- **Document section**:
Note that the trained model thus obtained may or may not output the estimation result of the sub-task. In addition, when storing the trained model, a user may be able to select whether or not the trained model outputs the estimation result of the sub-task. The weight updating unit 124 may configure the trained model to output an estimation result of the sub-task or not to output the estimation result according to a selection by a user.

According to the configuration of the present embodiment, in the training of a neural network for detecting a region in which a detection target is present, detection error is evaluated while weighting a region for which detection is likely to have an error, and the training of the neural network is performed based on an evaluation result. That is, the detection error of the sub-task in a region in which misdetection or underdetection occurs in the main task is evaluated as high. By performing training of the DNN 190 based on such loss evaluation, efficient training is performed so as to preferentially suppress a detection error of a sub-task in such a region. A sub-task in the present embodiment is a recognition task relating to the same category as that of the main task. Therefore, by training the neural network so as to improve the estimation accuracy of the sub-task, it is possible to train the neural network so that it is easier to extract a feature of the detection target of the main task. As described above, according to the configuration of the present embodiment, training can be efficiently performed so that occurrence of misdetection or underdetection in the main task is suppressed.

In the present embodiment, the weighting of the loss of a sub-task is performed based on the error map of the main task, but the weighting of the loss of the main task may be performed instead based on the error map of a sub-task. The error map generation unit 121 can create an error map for a sub-task similarly to as with the main task. Even in such a case, detection errors in the main task are suppressed mainly for regions in which misdetection or underdetection tends to occur in a sub-task which is a recognition task related to the same category as the main task. Therefore, even with such a configuration, it is possible to efficiently perform training so as to improve the estimation accuracy of the main task.

Furthermore, the weighting of the loss of the main task may be performed based on the error map of the main task, and the weighting of the loss of the sub-task may be performed based on the error map of a sub-task. For example, the weighting unit 122 may decide a weight of the loss of the main task based on the error map of the main task, for each pixel of the estimation map of the main task, corresponding to each position of the training image. In addition, the weighting unit 122 may decide a weight of the loss of the sub-task based on the error map of the sub-task, for each pixel of the estimation map of the sub-task. The weight decided in this manner can be similarly used by the loss calculation unit 123 in step S404. Such a configuration may be used in combination with a configuration for performing weighting of the loss of the main task based on the error map of the main task, and a configuration for performing the weighting of the loss of a sub-task based on the error map of the sub-task, or it may be used in place of these configurations. In such a configuration, in particular, it is possible to use the error map described in the second embodiment, in which a plurality of error distributions corresponding to the training image are accumulated. In this case, it is possible to realize efficient training because the weighting for a region in which an error detected at an initial stage of training is likely to occur can be successively performed even in subsequent training. In particular, in a configuration in which the weight of the loss of the main task is decided based on the error map of the main task, it is not essential for the neural network to perform a sub-task.

- **Data supplied**:
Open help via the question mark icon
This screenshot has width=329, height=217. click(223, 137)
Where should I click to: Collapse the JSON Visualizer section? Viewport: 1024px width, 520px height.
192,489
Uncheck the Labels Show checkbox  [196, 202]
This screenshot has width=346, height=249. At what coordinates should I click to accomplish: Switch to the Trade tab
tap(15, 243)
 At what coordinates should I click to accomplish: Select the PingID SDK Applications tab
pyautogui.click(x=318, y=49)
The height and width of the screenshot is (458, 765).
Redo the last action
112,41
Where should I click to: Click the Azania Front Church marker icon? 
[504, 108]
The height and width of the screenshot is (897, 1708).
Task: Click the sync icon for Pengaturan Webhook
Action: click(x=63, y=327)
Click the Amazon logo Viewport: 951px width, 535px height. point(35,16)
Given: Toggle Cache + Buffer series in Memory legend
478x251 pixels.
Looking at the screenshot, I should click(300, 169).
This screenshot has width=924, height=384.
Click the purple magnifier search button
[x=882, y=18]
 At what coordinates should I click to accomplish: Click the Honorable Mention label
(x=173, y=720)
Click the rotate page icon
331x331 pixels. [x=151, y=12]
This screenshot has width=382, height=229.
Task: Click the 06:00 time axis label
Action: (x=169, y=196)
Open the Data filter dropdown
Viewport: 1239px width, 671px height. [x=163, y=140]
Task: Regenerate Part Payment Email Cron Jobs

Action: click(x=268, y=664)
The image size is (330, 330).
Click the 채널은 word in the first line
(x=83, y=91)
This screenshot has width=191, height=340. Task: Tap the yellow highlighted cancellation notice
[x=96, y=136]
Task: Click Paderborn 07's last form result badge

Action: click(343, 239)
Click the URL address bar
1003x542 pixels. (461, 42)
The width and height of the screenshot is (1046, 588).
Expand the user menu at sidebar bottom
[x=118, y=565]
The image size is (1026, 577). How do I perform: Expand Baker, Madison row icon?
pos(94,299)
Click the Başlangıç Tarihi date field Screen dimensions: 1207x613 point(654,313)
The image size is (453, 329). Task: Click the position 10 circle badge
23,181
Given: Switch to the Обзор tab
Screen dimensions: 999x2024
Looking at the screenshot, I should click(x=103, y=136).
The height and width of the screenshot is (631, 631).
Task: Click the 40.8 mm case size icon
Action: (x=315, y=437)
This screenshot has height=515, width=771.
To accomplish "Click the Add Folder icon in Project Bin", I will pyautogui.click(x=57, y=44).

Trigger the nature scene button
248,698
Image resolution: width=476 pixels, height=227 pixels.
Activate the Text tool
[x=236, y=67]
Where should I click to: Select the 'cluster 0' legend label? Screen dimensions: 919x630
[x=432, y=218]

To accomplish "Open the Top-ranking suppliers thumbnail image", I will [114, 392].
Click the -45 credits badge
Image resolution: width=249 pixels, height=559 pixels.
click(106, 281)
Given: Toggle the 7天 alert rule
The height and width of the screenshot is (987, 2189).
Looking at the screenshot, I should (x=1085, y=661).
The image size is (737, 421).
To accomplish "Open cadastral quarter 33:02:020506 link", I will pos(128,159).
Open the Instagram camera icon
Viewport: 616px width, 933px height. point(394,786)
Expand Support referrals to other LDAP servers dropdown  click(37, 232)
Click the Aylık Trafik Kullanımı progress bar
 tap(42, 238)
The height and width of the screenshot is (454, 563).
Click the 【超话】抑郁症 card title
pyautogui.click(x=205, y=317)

- **Goals**:
1. According to the neural-network training excerpt, why does training the network to improve the estimation accuracy of the sub-task help with the main task? Answer in one to three sentences.
2. Continue the neural-network training excerpt from its last sentence.
The records are separate material and are not connected to the neural-network training excerpt.

- **Answers in order**:
1. The sub-task is a recognition task relating to the same category as the main task. Training the network to estimate the sub-task more accurately therefore makes it easier for the network to extract a feature of the main task's detection target.

2.
Also, in one embodiment, weighting of the loss of a task using an error map may be omitted. As described above, since a sub-task is a recognition task related to the same category as the main task, the estimation accuracy of the main task can also be increased by training the neural network so as to increase the estimation accuracy of the sub-task. In particular, in a configuration in which the result of the sub-task is obtained from the intermediate layer, training based on the sub-task can be performed from the intermediate layer. Therefore, it is possible to efficiently perform training for extracting features useful for estimation in the main task in a shallow layer of the neural network. In addition, when a task that is easier than the main task (for example, a task with a small amount of information obtained by detection) is used as a sub-task, training in a shallow layer of the neural network proceeds more efficiently because training is easy. Therefore, even with such a configuration, it is possible to efficiently perform training so as to improve the estimation accuracy of the main task.

Second Embodiment

FIG. 8 illustrates a configuration of a processing apparatus 8000 according to the second embodiment. The present embodiment differs from the first embodiment in that the error map generation unit 121 is independent of the training unit 120. The processing apparatus 8000 according to the present embodiment includes a pre-model 810. Other configurations are similar to those of the first embodiment, and different points will be described below.

The pre-model 810 is a DNN that performs the same recognition task as the main task in the processing apparatus 8000. The pre-model 810 may be the DNN 190 that is untrained and where the weighting coefficients of the respective layers are in an initial state, or may be the DNN 190 after a training process using the training data 100 has been executed a predetermined number of times.

The flow of processing in the second embodiment will be described with reference to the flowchart illustrated in FIG. 9. The step S901 is performed similarly to step S401 of the first embodiment.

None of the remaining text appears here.